Inserção Social, Metodologias Ativas

Por que há tantas religiões no mundo?

Jovens estudam relação entre cultura e religião, o desenvolvimento religioso ao longo dos séculos e sua diversidade e, principalmente, a necessidade de respeitar a fé de cada povo ou indivíduo.

Autoria: Caio Leite, professor de Ensino Religioso do 8º e 9º ano

A pergunta do título foi direcionada para as turmas do 8º ano do Ensino Fundamental do Santa Maria e tem como objetivo iniciar a discussão a respeito de Diversidade Religiosa, parte do Projeto da Série sobre Adolescência e Diversidade. Certamente há muitas respostas possíveis para serem apreciadas e discutidas a partir dessa inquietação.

O começo da jornada envolve analisar o papel da cultura e a relação dela com as várias manifestações humanas, entre elas a de se relacionar com o Sagrado. Aqui vale ressaltar a cultura como um conjunto tecido em complexo de ações dos seres humanos limitadas pelo tempo e circunscritas num determinado espaço, capazes de produzir sentido e significado para sua identidade e pertencimento coletivo (Clifford Geertz, em “A Interpretação das Culturas”).
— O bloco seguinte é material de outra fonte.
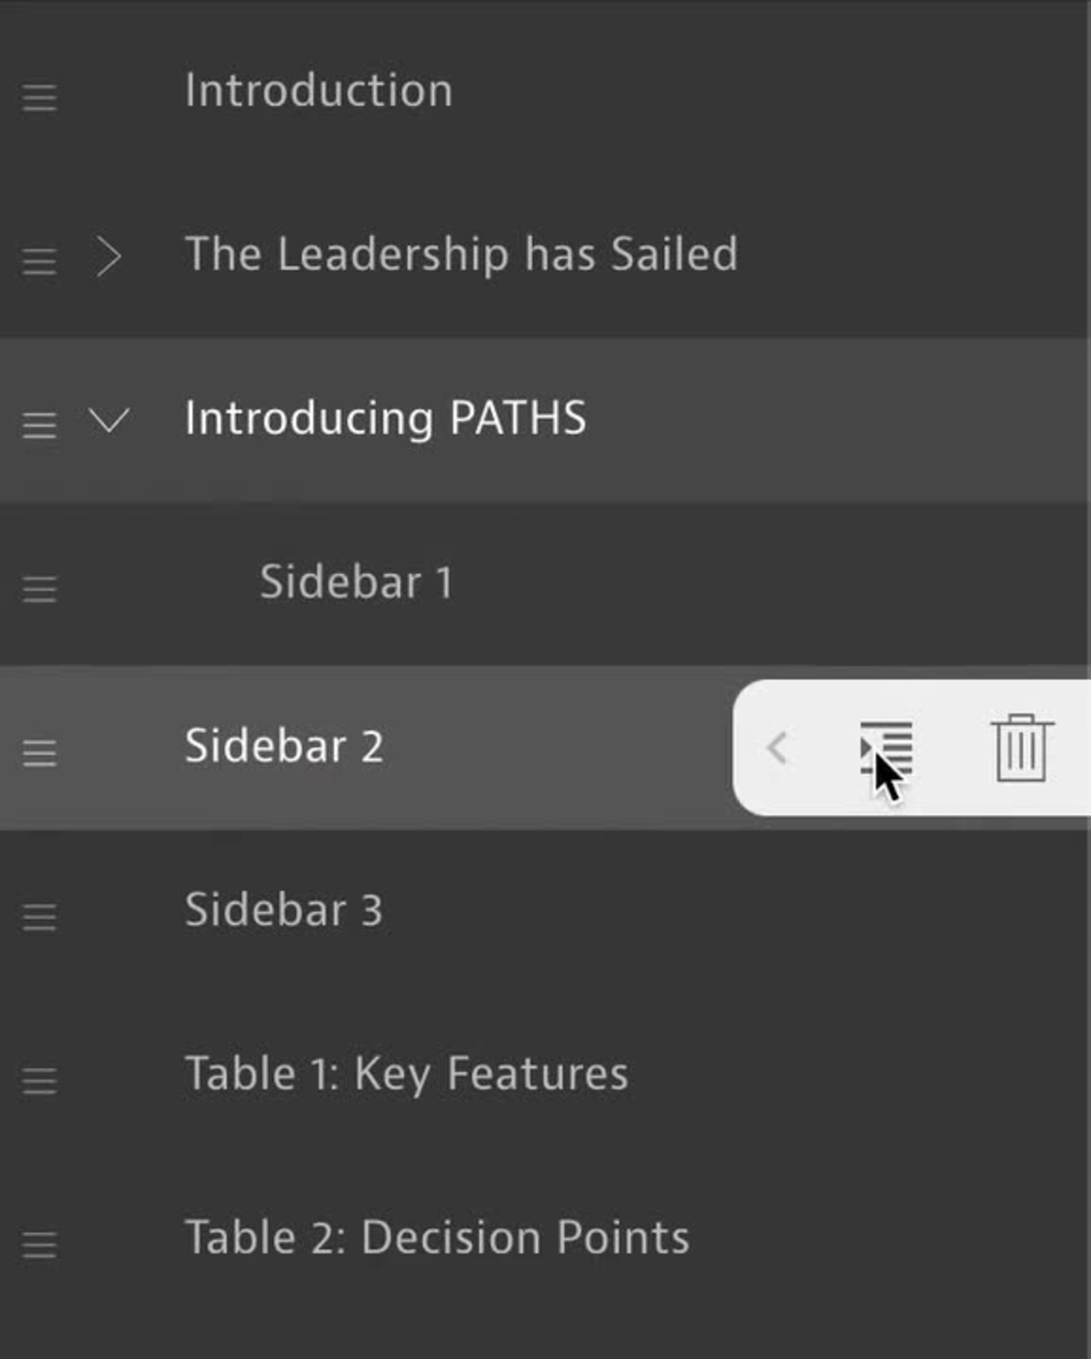Click the drag handle beside Sidebar 1

(39, 589)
A imagem abaixo ajuda a compreender de maneira ilustrativa a ideia do autor: nas relações permanentes estabelecidas entre as pessoas, surge a cultura e nela há a religião.
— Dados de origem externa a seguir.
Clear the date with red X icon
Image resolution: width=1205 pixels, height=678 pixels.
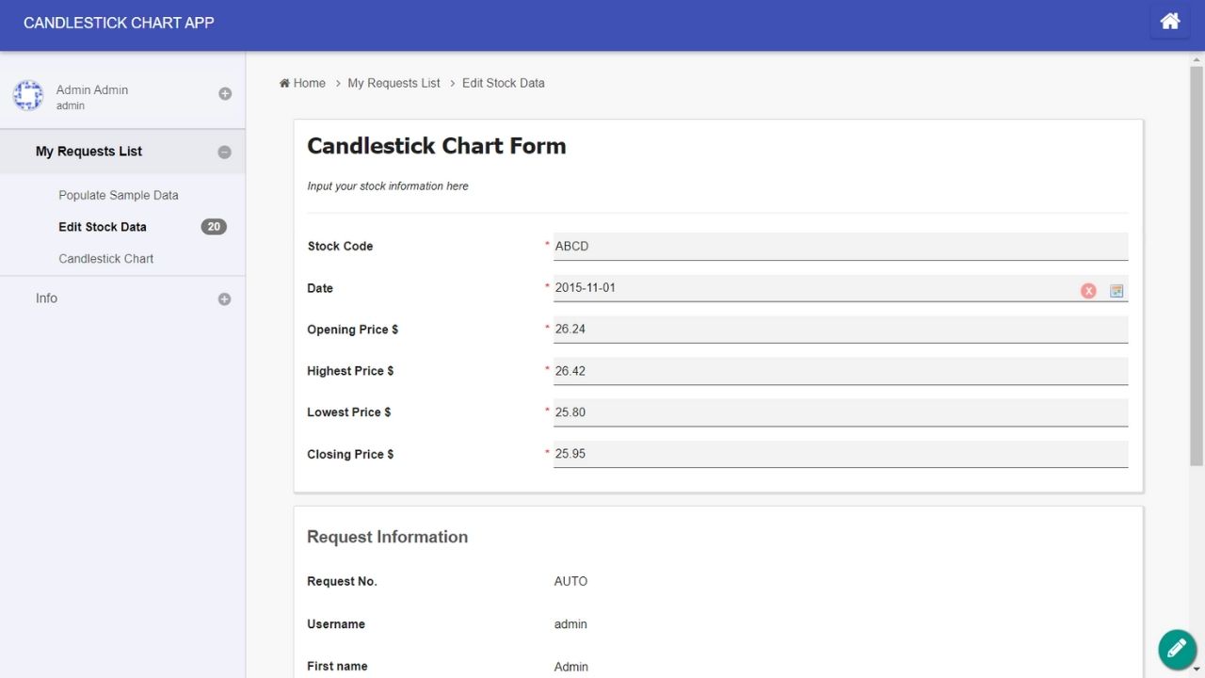pos(1088,291)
Tão importante quanto identificar o papel da cultura na construção das religiões e em como elas se revelam no/pelo ser humano é percorrer os caminhos históricos das expressões de fé ao longo dos séculos. O cristianismo, com mais de dois mil anos de história, possui três grandes interpretações da mensagem de Jesus: o Catolicismo Romano, a Igreja Ortodoxa e a Reforma Protestante.

Cada um desses grupos tem especificidades e características capazes de mostrar a diversidade numa mesma religião, e a busca pela convivência harmônica, pacífica e construtiva revela-se um desafio e uma necessidade nas emergências do século XXI. Apesar disso, o movimento, por conhecer essas interpretações, não é uma tentativa de despersonalizar cada um desses grupos, na verdade é um elogio à diversidade e um clamor à boa convivência.

Um breve parênteses cabe aqui: a Campanha da Fraternidade de 2021 busca exatamente o diálogo entre esses grupos, de tal forma a perceber a importância da unidade na figura de Jesus e o respeito à diversidade.

Ainda cabe um último momento de reflexão: não se pode falar em diversidade religiosa sem se abrir para respeitar a fé em outras religiões. Por isso, pesquisar e descobrir como o islamismo e o judaísmo interpretam a relação de Deus com os seres humanos é um caminho importante para cessar com rótulos e preconceitos de cunho pejorativo e auxilia na construção de caminhos de respeito entre as pessoas.